- _PROBLEM DETAILS_:
For each line below that includes the string "computer", show the whole line.

- _INPUT_:
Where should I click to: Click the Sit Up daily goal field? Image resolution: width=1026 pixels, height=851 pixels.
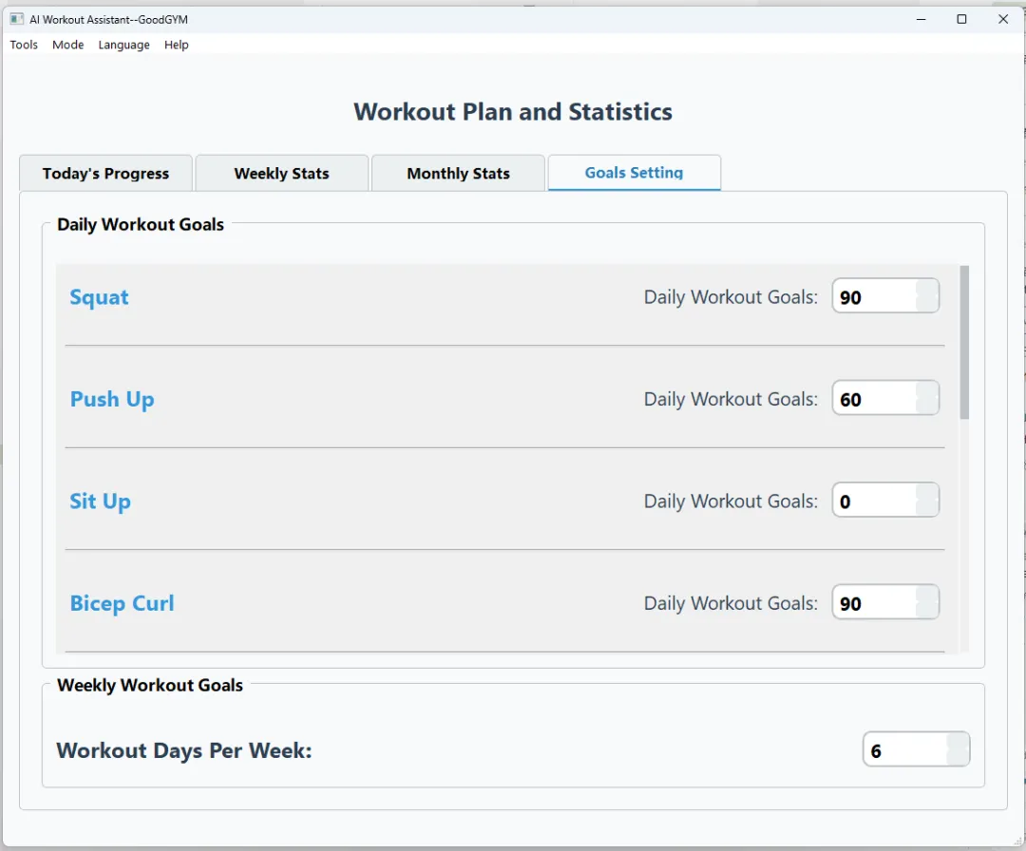pos(885,501)
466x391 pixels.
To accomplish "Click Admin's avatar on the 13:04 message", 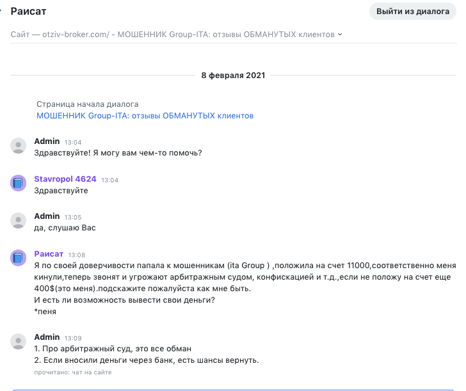I will pos(18,146).
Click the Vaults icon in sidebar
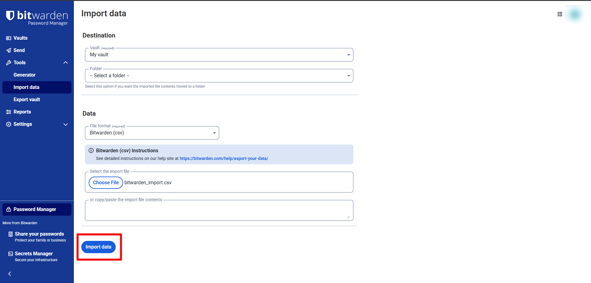Viewport: 591px width, 283px height. (x=9, y=38)
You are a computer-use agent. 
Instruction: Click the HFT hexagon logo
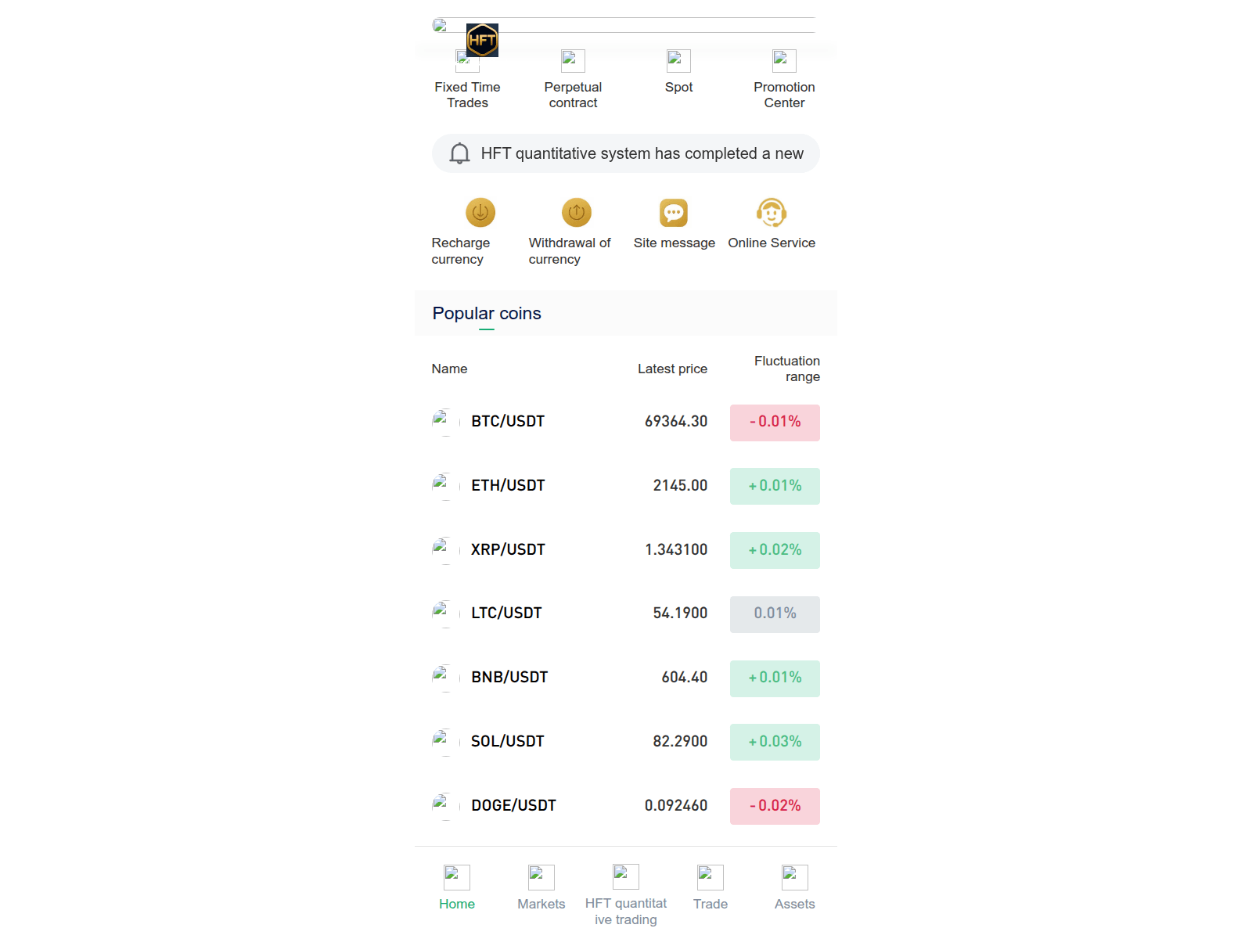pos(482,40)
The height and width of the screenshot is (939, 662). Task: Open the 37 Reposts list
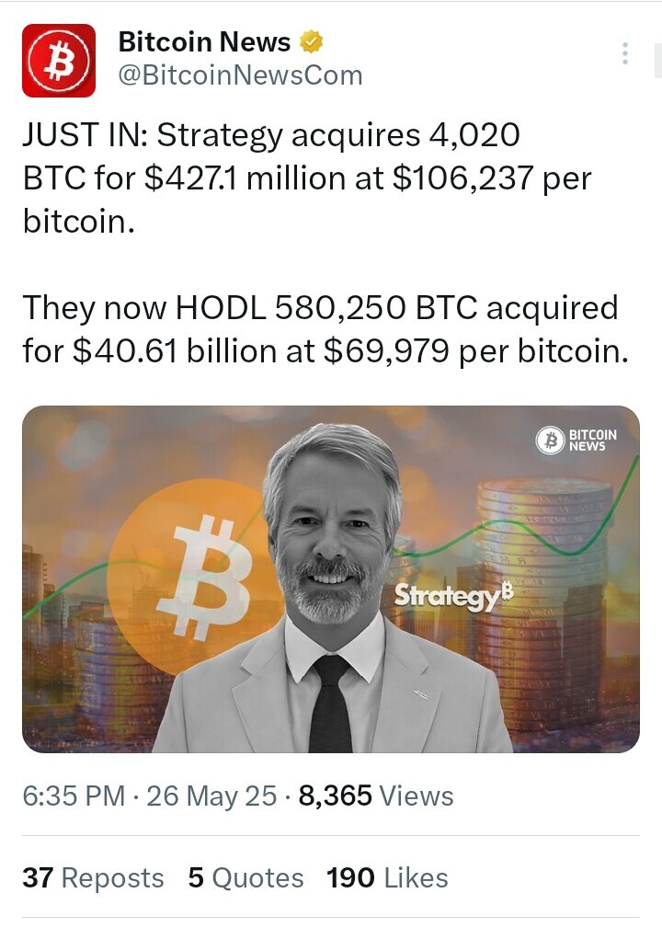tap(93, 878)
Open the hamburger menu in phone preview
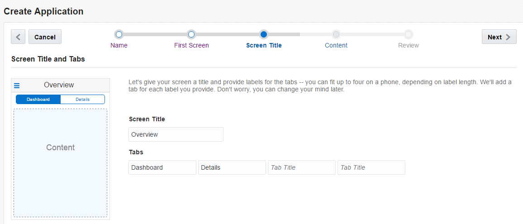 coord(17,85)
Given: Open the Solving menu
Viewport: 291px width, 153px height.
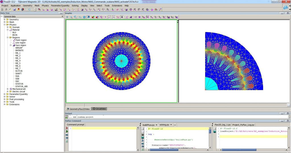Looking at the screenshot, I should [x=75, y=5].
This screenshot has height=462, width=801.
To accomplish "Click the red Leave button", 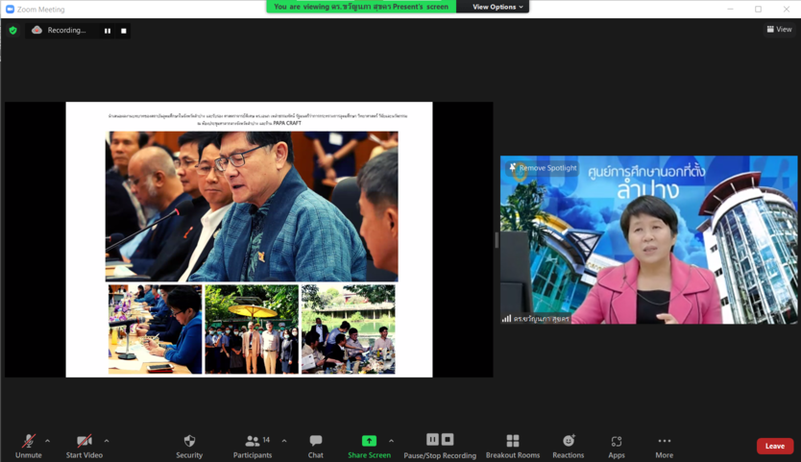I will [774, 446].
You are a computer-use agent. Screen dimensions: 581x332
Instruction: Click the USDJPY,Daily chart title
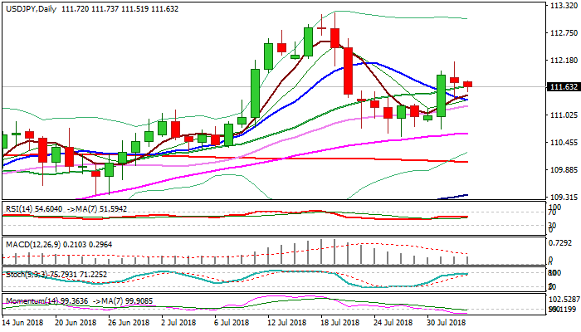[30, 7]
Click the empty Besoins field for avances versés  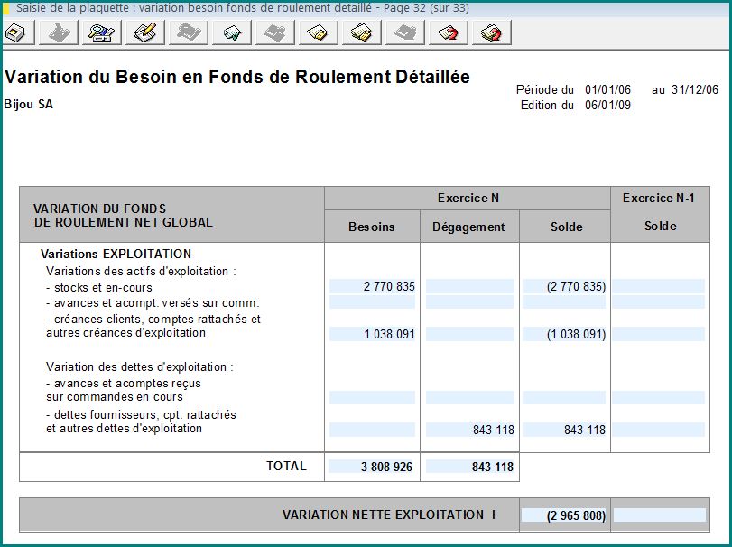click(372, 302)
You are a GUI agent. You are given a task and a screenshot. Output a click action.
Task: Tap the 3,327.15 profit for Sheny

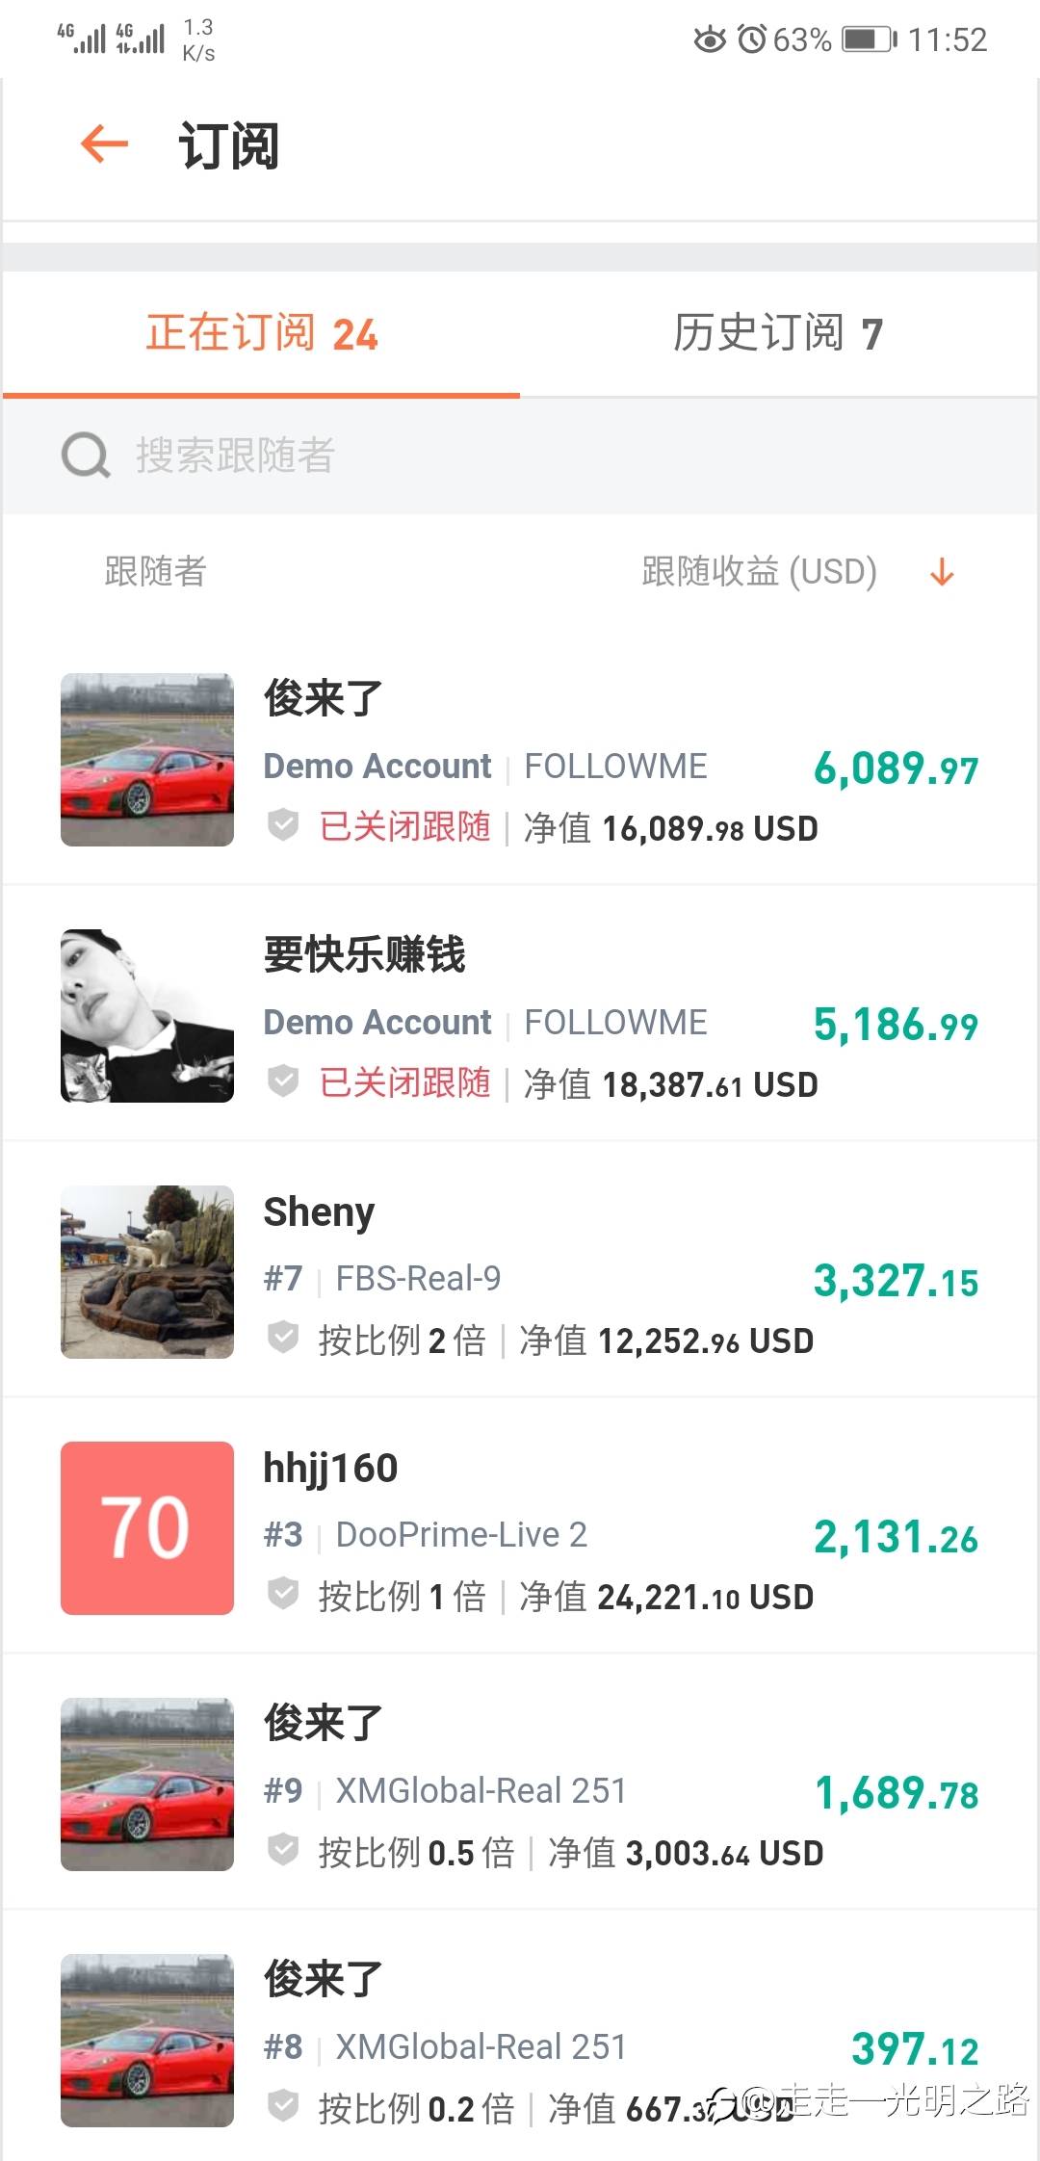point(896,1281)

- _EXERCISE RESPONSE_:
You are a computer-use agent. 
You are a computer-use agent. Screen dimensions: 581x332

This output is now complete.